» **What the task asks**
Return exactly the lines from the one containing "Where should I click to: Click" through the last line of the records below, both included, and leave out any pictures.

» **Records for this task**

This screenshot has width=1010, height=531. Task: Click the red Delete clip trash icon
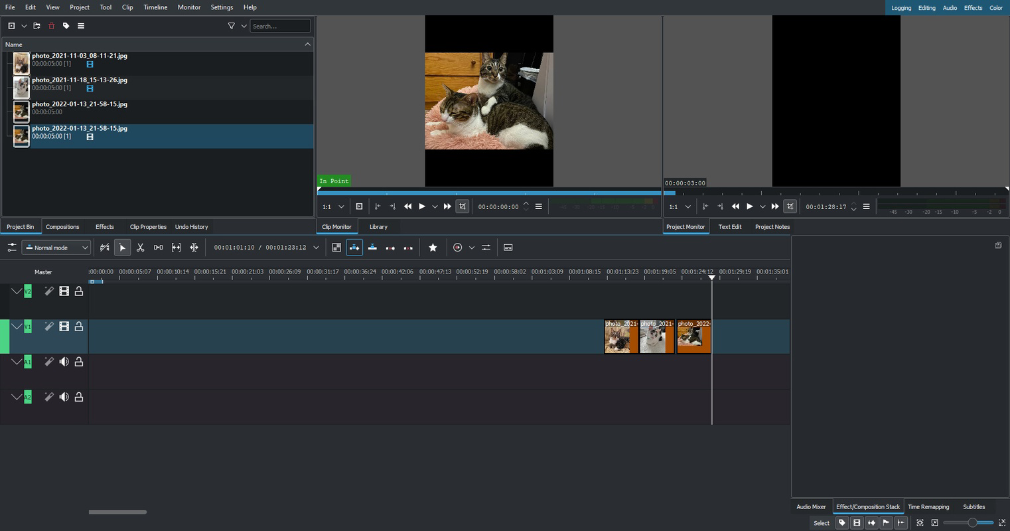click(51, 26)
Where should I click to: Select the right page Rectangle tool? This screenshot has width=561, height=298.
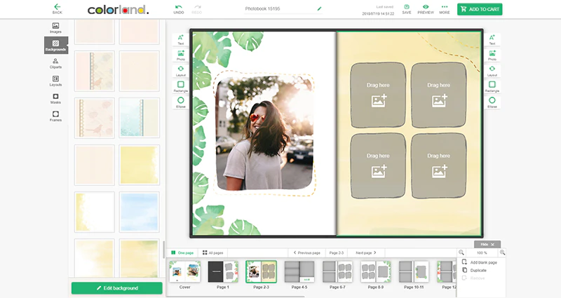coord(492,86)
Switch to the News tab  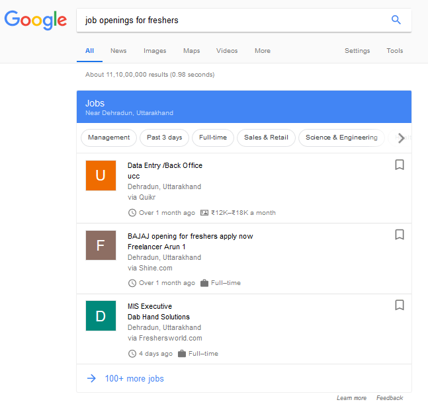point(118,51)
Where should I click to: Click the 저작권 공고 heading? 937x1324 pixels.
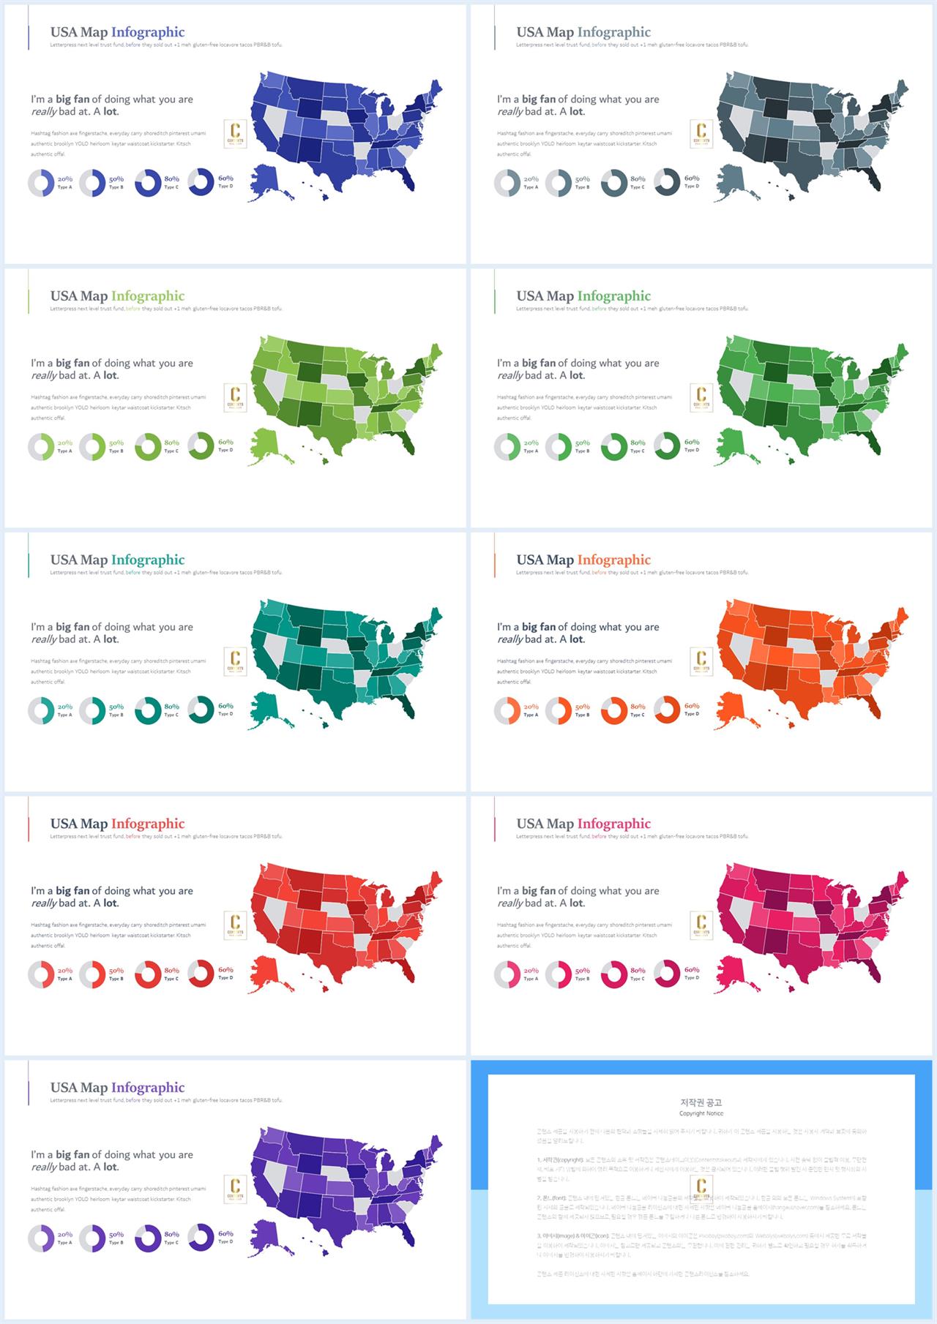pos(701,1102)
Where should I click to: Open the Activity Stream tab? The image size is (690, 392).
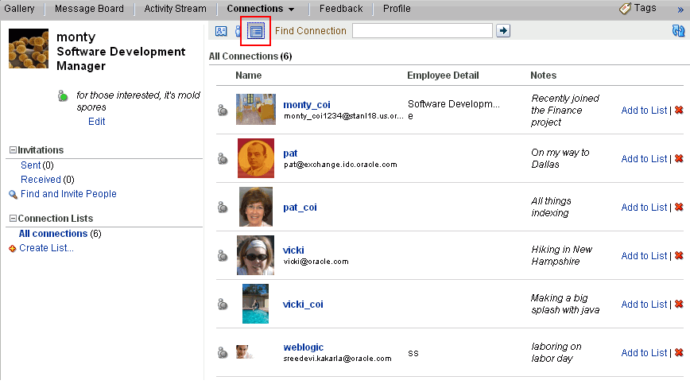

» **Task output**
Where should I click to: Click the 저작권 공고 heading? 937x1324 pixels.
pos(701,1102)
Where should I click to: Open the Activity Stream tab? The image size is (690, 392).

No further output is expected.